Spatial Modelling of Count Data: A Case Study in Mod- elling Breeding Bird Survey Data on Large Spatial Do- mains
The North American Breeding Bird Survey (BBS) is conducted each breeding season by volunteer observers (e.g. Robbins et al. 1986). The observers count the number of various species of birds along speciﬁed routes. The collected data are used for several purposes, including the study of the range of bird species, and the variation of the range and abundance over time (Link and Sauer 1998). Such studies usually require spatial maps of relative abundance. Traditional methods for producing such maps are somewhat ad hoc (e.g., inverse distance methods) and do not always account for the special discrete, positive nature of the count data (e.g. Sauer et al. 1995).

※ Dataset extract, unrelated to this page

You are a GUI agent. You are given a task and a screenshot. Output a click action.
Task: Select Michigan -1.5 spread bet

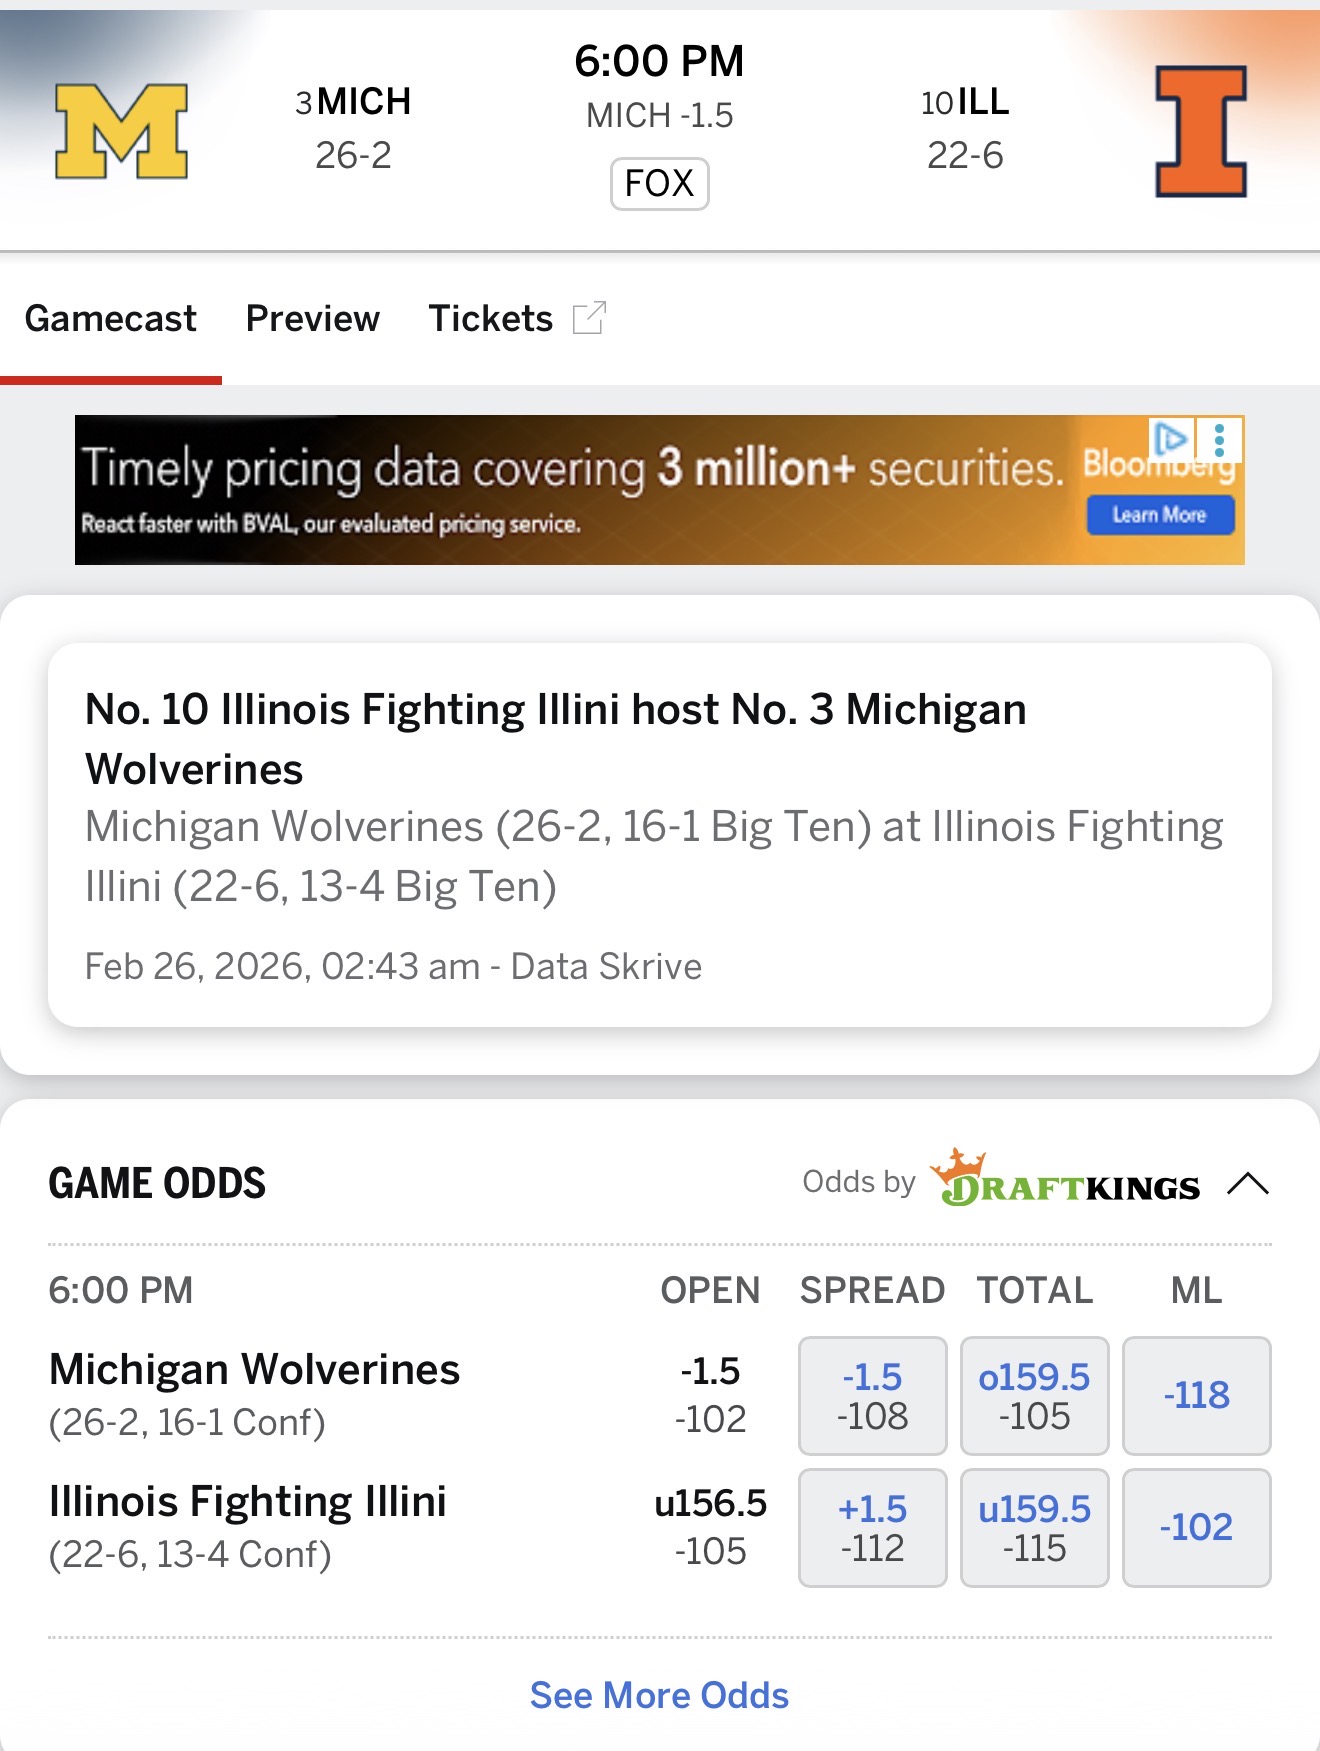coord(872,1395)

In addition, corresponding prediction uncertainties for maps produced in this fashion are not typically available. Providing such uncertainties is critical as the prediction maps are often used as “data” in other studies and for the design of auxiliary sampling plans. We consider the BBS modeling problem from a hierarchical perspective,
modeling the count data as Poisson, conditional on a spatially varying intensity process. The intensities are then assumed to follow a log-normal distribution with ﬁxed eﬀects and with spatial and non-spatial random eﬀects. Model-based geostatistical methods for generalized linear mixed models (GLMMs) of this type have been available since the seminal work of Diggle et al. (1998). However, implementation is problematic when there are large data sets and prediction is desired over large domains. We show that by utilizing spectral representations of the spatial random eﬀects process, Bayesian spatial prediction can easily be carried out on very large data sets over extensive prediction domains. General discussion of the role of such Bayesian hierachical random eﬀect modelling is given in 1, and approaches to spatio-temporal modelling are found here in 12.